| Dataset entries |
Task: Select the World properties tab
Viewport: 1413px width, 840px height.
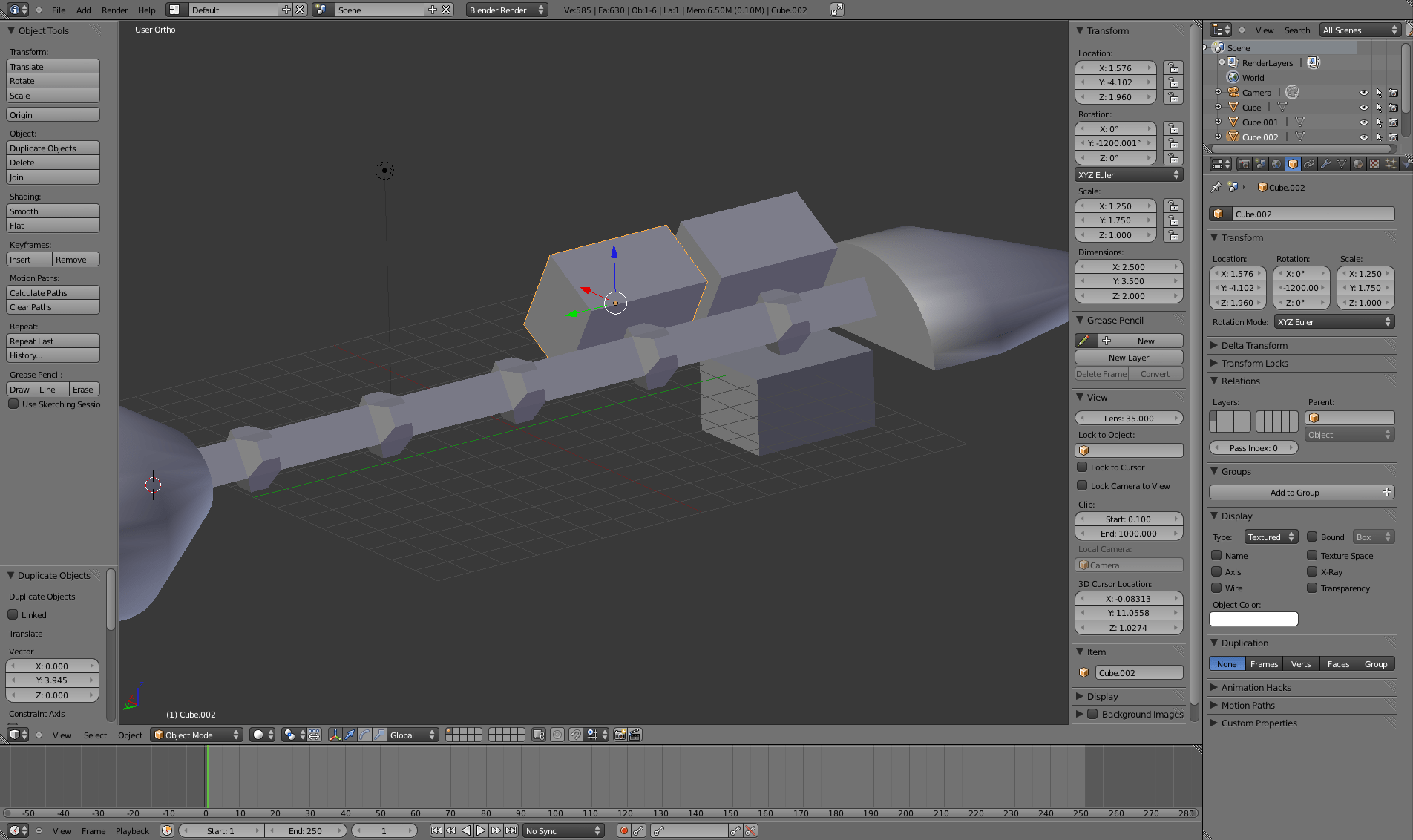Action: tap(1276, 164)
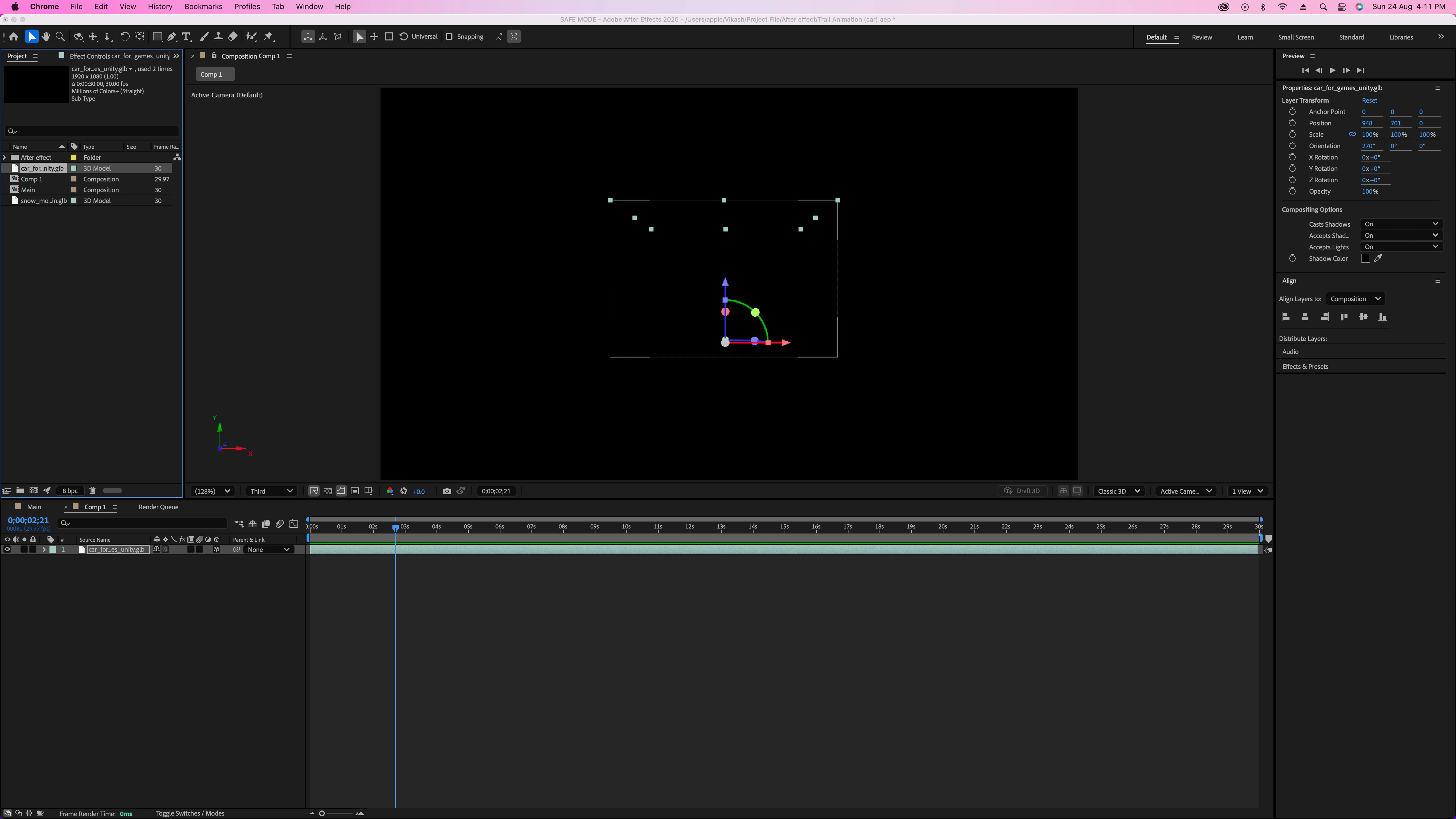Click the trash icon in the Project panel
The height and width of the screenshot is (819, 1456).
tap(93, 491)
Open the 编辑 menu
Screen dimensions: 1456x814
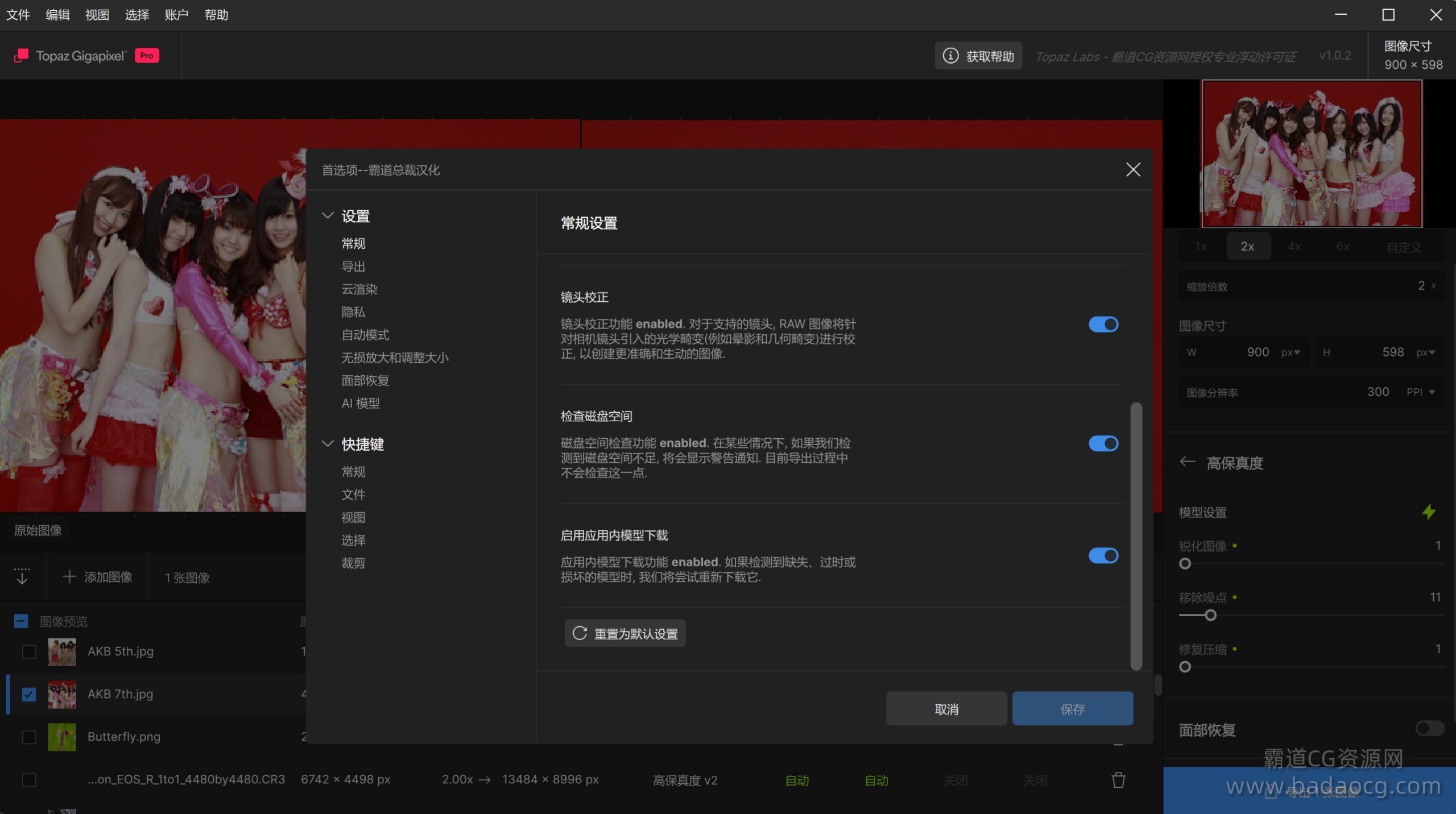[x=57, y=15]
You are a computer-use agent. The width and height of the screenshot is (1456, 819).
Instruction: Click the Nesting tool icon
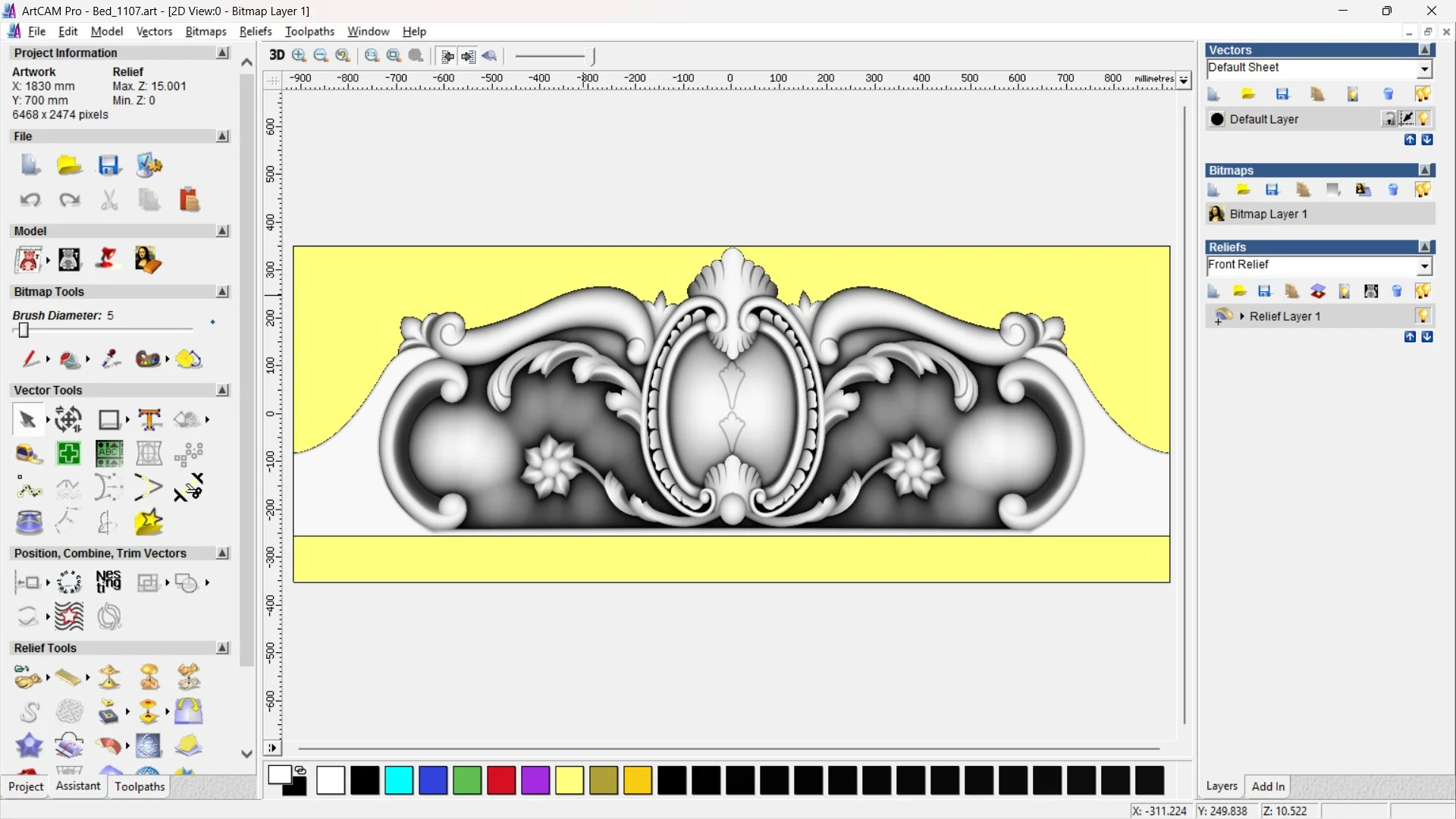click(x=108, y=582)
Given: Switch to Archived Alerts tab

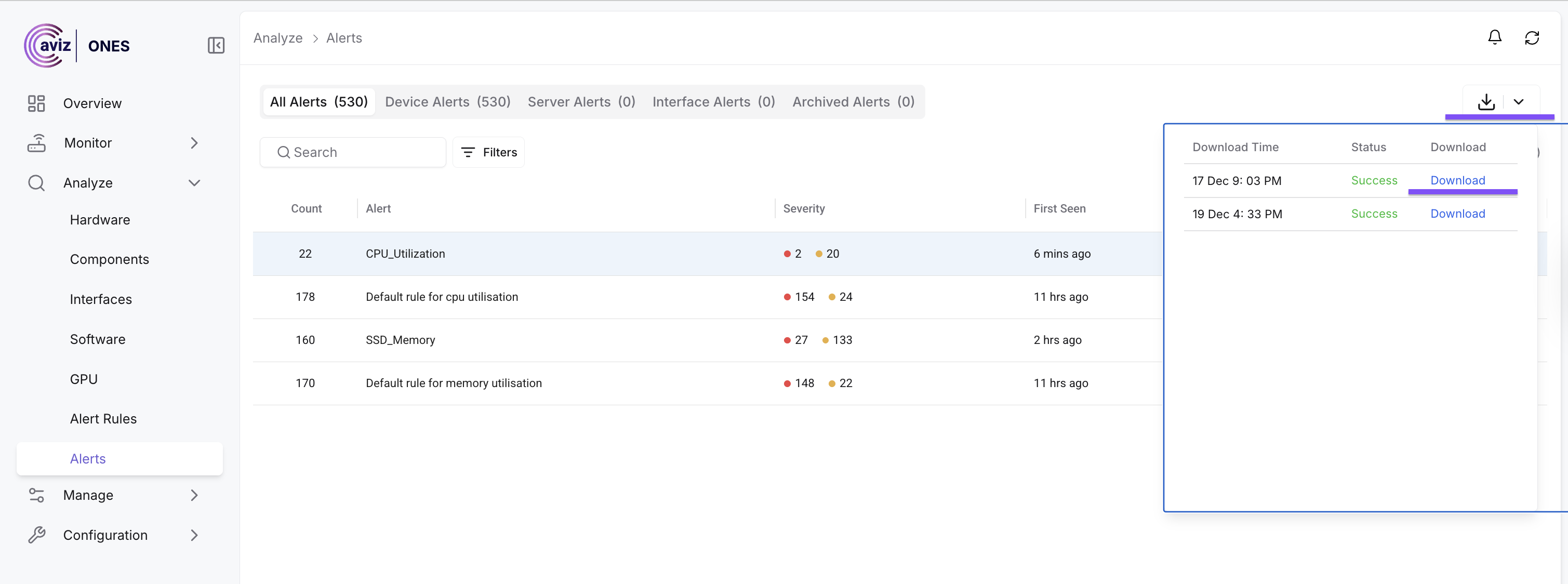Looking at the screenshot, I should 853,102.
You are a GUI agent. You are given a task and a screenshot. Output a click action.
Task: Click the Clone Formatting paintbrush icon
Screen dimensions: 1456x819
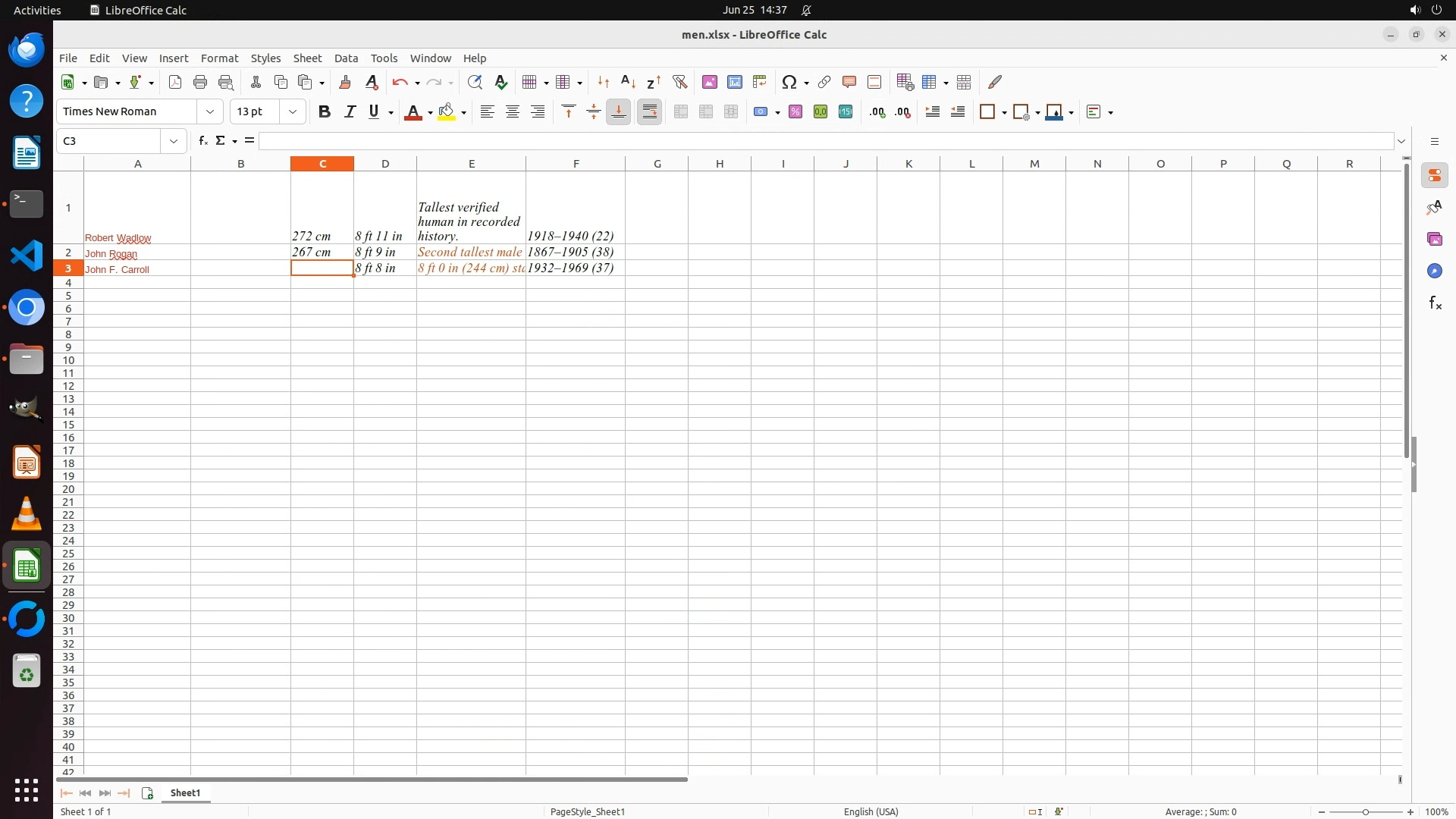pyautogui.click(x=345, y=82)
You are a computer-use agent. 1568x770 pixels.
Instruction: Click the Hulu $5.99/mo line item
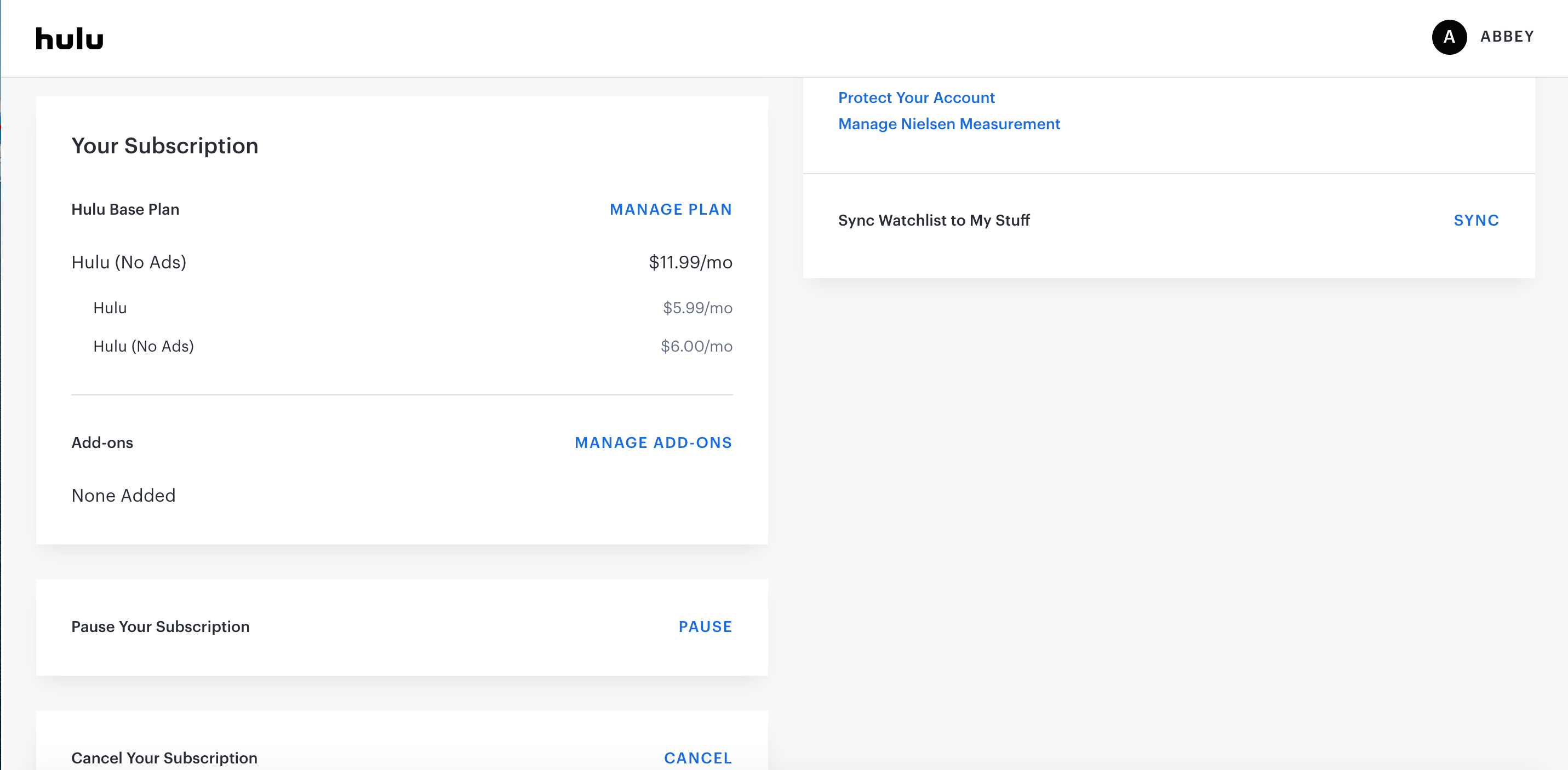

| Your goal |
Return every line of the records in which the word "agent" is found.

| Answer to this problem |
You are a computer-use agent. The width and height of the screenshot is (1456, 819).
You are a GUI agent. You are given a task and a screenshot. Output a click action.
You are a computer-use agent. 1568x770 pixels.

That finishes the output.